EXERCISE GOAL: Could you set down exactly the lines in the records below between the line holding "Baltimore (185, 1088)" and the line holding "Contact (215, 194)", inclusive?

AVAILABLE DATA:
● ● ● ●

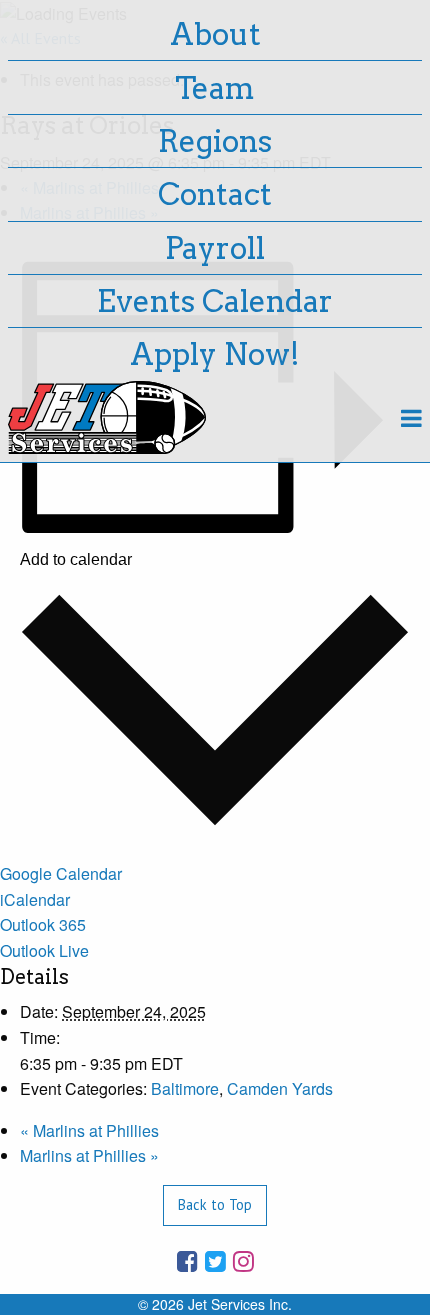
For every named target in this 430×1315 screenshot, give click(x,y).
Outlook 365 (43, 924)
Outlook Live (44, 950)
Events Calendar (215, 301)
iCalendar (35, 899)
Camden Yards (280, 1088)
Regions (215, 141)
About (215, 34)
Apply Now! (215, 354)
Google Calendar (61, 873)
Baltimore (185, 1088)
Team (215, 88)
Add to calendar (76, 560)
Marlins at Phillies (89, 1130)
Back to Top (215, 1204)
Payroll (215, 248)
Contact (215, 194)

● ● ● ●

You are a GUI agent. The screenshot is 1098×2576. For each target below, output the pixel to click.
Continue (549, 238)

● ● ● ●

REPLY TO THE TASK:
Baltimore (185, 1088)
Team (215, 88)
Add to calendar (76, 560)
Marlins at Phillies (89, 1130)
Back to Top (215, 1204)
Payroll (215, 248)
Contact (215, 194)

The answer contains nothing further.